Form inputs need to reject problem characters
OpenPublic

Description

Described here:

http://old.nabble.com/Semantic-Forms%3A-Need-better-input-checking.-tt32128157.html

These characters cause problems on form inputs, and need to be rejected:

#<>[]|{}


Version: unspecified
Severity: normal
See Also:
https://bugzilla.wikimedia.org/show_bug.cgi?id=34486
https://bugzilla.wikimedia.org/show_bug.cgi?id=34613

bzimport set Reference to bz30042.
Badon created this task.Via LegacyJul 24 2011, 11:27 PM
Yaron_Koren added a comment.Via ConduitJul 25 2011, 7:34 PM

Actually, I believe it's only the "|" that's problematic. Still, there should be Javascript validation for it.

Foxtrott added a comment.Via ConduitJul 25 2011, 8:18 PM

And probably "}}" without (or with unbalanced) opening braces.
Are there other cases?

Oh, and probably be careful not to reject pipes inside correctly balanced braces.
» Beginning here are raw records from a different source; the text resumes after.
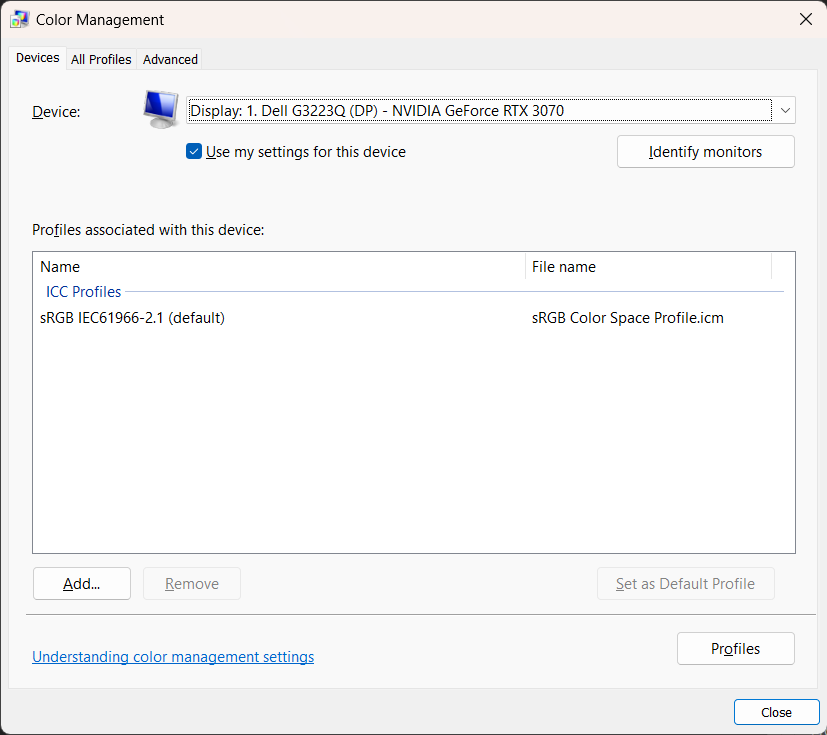Switch to the All Profiles tab
This screenshot has height=735, width=827.
[x=101, y=59]
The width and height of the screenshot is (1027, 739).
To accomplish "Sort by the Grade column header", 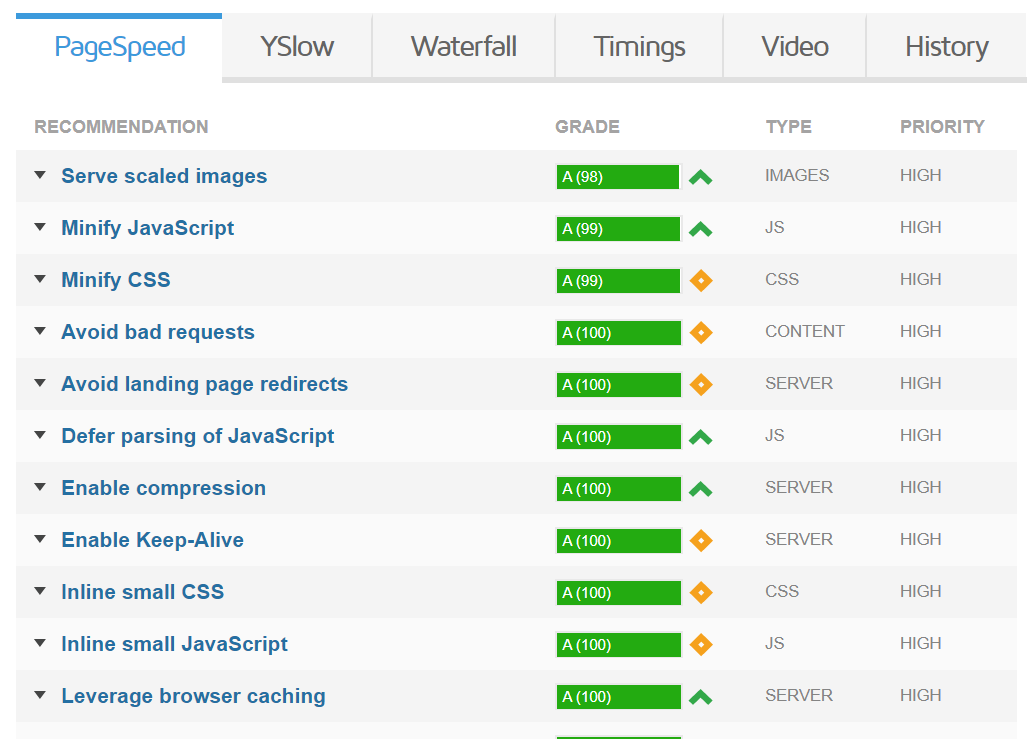I will (587, 127).
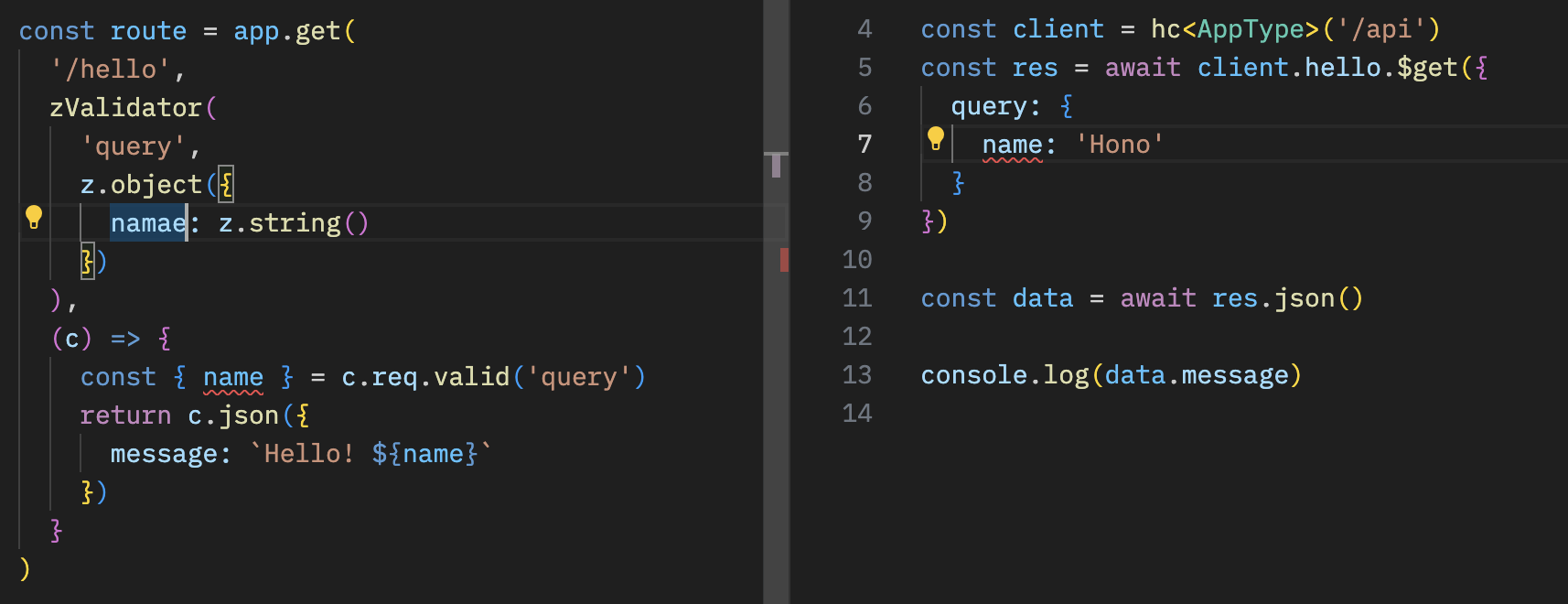The width and height of the screenshot is (1568, 604).
Task: Click the '/hello' route string
Action: coord(111,70)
There will be people who want to be able to insert wikitext into fields.

Yaron_Koren added a comment.Via ConduitJul 25 2011, 8:35 PM

Oh yeah, "{{" and "}}". And it's true that pipes within parser functions and the like can be fine, in theory, although I think SF handles these incorrectly, the next time it goes to edit the page. Or maybe that bug has been fixed? I should really test this stuff out...

Foxtrott added a comment.Via ConduitJul 25 2011, 8:39 PM

Just tried it. Seems to be fixed.

Yaron_Koren added a comment.Via ConduitJul 25 2011, 9:07 PM

Oh, that's great to hear. Although it seems to make this feature request a good deal more difficult to implement, since the Javascript would need to parse through the input string, to determine that pipes were always within double braces, and that double braces always got closed...
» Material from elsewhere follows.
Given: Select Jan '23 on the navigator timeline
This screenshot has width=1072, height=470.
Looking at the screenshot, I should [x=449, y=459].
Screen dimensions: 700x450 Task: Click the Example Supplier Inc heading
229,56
Badon added a comment.Via ConduitJul 25 2011, 9:43 PM

Do you have to reinvent the wheel on that, or is there a nice off the shelf parser that can do such a common task for you? It seems like I ran across one that was very sophisticated while still be very simple to use, but it was for PHP, not JavaScript.

Yaron_Koren added a comment.Via ConduitJul 25 2011, 9:52 PM

If you find a Javascript one, let me know.

Badon added a comment.Via ConduitJul 25 2011, 11:55 PM

CakePHP had the best parser functions I found for PHP:

http://cakephp.org/

Maybe they could work for you? I think it can do some trickery with forms and JavaScript too, so it might be worth a look. This might be a good place to start:

http://book.cakephp.org/view/1143/Data-Validation

I have never used CakePHP proper, since what I do is much too simple to need the whole thing. But, I did once find the a very good text truncation algorithm that I needed, and I was able to use that as a pattern for my own project.

It has some fancy AJAX functions too, so maybe it'll work that way, instead of with JavaScript.

I may be off-base with this suggestion, but 9 times out of 10 I find the perfect solution on the 10th try :)

Foxtrott added a comment.Via ConduitJul 26 2011, 11:03 PM

Just had a quick look. None of their pre-made rules checks wikitext. Custom-made rules can either be given as regexps or as functions. But for that we do not need a framework.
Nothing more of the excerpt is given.